**SOURCE PASSAGE**
PROBLEM LINK:
Author: Vivek Hamirwasia
Tester: Shang Jingbo and Gerald Agapov
Editorialist: Devendra Agarwal
DIFFICULTY:
Easy
PREREQUISITES:
Set Union Data Structure
PROBLEM:
N chef’s are there. Each chef has a dish which is given a value (denoted by S[i]). You need to answer 2 queries :
- 0 x y : Chef containing dish x competes with chef containing dish y. If both dishes belong to same chef print “Invalid Query!” , otherwise the winner of the round will obtain all the dishes of the loser which will then be eliminated.
- 1 x : Output the chef which contains the dish x.
Explanation
This problem can be solved using Disjoint set data structures.
Union Find or Disjoint Set Data structures allow you to merge two sets of items together dynamically and maintain for each item - to which set set does it belong.
This is exactly what we need in the problem , i.e. dynamically merging two sets and querying which set does an element belong.
We will be using Disjoint Set Data Structure that supports the following :
- find(A) : Get the id of the disjoint set to which A belongs(i.e. the chef id which contains that dish).
- union(A,B) : Merge the two disjoint sets in which A and B belong respectively.
Initially, we will create N disjoint set , each set contains 1 dish and it’s owner.
Let dish x be in setA and dish y be in setB.
If the dish contained by the owner of setA has score higher than the dish contained by the owner of setB , then we will merge setA and setB and set the owner of setA as the overall owner of the merged set.
If the dish contained by the owner of setB has score higher than the dish contained by the owner of setA , then we will merge setA and setB and set the owner of setB as the overall owner of the merged set.
Note : You can easily prove from this that the owner of the set has dish whose score is higher than all other dish of the set.
We will be using only Path Compression heuristics to solve the problem.
Pseudo Code
Initialize parent[i] = i
Let S[i] denote the initial array.
int find(int i)
int j
if(parent[i]==i)
return i
else
j=find(parent[i])
//Path Compression Heuristics
parent[i]=j
return j
set_union(int i,int j)
int x1,y1
x1=find(i)
y1=find(j)
//parent of both of them will be the one with the highest score
if(S[x1]>S[y1])
parent[y1]=x1
else if ( S[x1] < S[y1])
parent[x1]=y1
solve()
if(query == 0)
Input x and y
px = find(x)
py = find(y)
if(px == py)
print "Invalid query!"
else
set_union(px,py)
else
Input x.
print find(x)

**RAW RECORDS**
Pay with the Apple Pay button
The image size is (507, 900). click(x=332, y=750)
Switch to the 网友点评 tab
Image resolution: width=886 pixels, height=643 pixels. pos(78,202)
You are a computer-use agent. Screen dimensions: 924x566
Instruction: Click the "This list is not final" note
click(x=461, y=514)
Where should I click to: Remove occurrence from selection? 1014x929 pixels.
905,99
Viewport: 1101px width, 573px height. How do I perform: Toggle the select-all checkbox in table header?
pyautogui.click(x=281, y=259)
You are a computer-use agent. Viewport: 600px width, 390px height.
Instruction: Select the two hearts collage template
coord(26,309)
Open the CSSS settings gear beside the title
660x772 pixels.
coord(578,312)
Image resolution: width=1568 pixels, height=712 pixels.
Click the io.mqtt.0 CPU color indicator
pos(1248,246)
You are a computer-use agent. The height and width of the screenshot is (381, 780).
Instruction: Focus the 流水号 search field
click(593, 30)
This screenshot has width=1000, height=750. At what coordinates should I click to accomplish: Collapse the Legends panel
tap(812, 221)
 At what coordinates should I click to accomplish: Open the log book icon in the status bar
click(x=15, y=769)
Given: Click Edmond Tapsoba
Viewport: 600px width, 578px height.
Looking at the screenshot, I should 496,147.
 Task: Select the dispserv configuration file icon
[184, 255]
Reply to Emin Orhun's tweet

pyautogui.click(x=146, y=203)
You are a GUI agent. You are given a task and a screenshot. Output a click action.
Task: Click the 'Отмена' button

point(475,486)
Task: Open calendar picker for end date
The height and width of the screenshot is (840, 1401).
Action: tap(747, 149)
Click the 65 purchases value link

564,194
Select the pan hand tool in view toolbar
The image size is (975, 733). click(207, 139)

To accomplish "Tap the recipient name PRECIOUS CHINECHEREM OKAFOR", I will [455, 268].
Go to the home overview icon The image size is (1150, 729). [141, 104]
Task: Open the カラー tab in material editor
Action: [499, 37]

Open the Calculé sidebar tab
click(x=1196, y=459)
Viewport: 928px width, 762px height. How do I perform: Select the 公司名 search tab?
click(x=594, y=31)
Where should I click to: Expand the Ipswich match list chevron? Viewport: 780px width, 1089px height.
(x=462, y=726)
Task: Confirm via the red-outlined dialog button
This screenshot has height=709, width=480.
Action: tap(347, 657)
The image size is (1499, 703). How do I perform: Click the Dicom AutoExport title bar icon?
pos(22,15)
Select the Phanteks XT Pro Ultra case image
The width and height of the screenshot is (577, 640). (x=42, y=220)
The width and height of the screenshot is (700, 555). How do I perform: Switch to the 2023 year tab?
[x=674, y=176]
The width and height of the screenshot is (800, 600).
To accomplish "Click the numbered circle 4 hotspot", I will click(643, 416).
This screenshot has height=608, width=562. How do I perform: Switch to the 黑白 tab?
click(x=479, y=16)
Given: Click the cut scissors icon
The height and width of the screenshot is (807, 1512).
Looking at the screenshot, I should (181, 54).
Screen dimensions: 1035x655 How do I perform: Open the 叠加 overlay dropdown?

**WHAT IS NEEDED**
From the disjoint set editorial above, quote word for word the part that opens with the words containing "Union Find or" and closes with "setA as the overall owner of the merged set.".

**SOLUTION**
Union Find or Disjoint Set Data structures allow you to merge two sets of items together dynamically and maintain for each item - to which set set does it belong.
This is exactly what we need in the problem , i.e. dynamically merging two sets and querying which set does an element belong.
We will be using Disjoint Set Data Structure that supports the following :
- find(A) : Get the id of the disjoint set to which A belongs(i.e. the chef id which contains that dish).
- union(A,B) : Merge the two disjoint sets in which A and B belong respectively.
Initially, we will create N disjoint set , each set contains 1 dish and it’s owner.
Let dish x be in setA and dish y be in setB.
If the dish contained by the owner of setA has score higher than the dish contained by the owner of setB , then we will merge setA and setB and set the owner of setA as the overall owner of the merged set.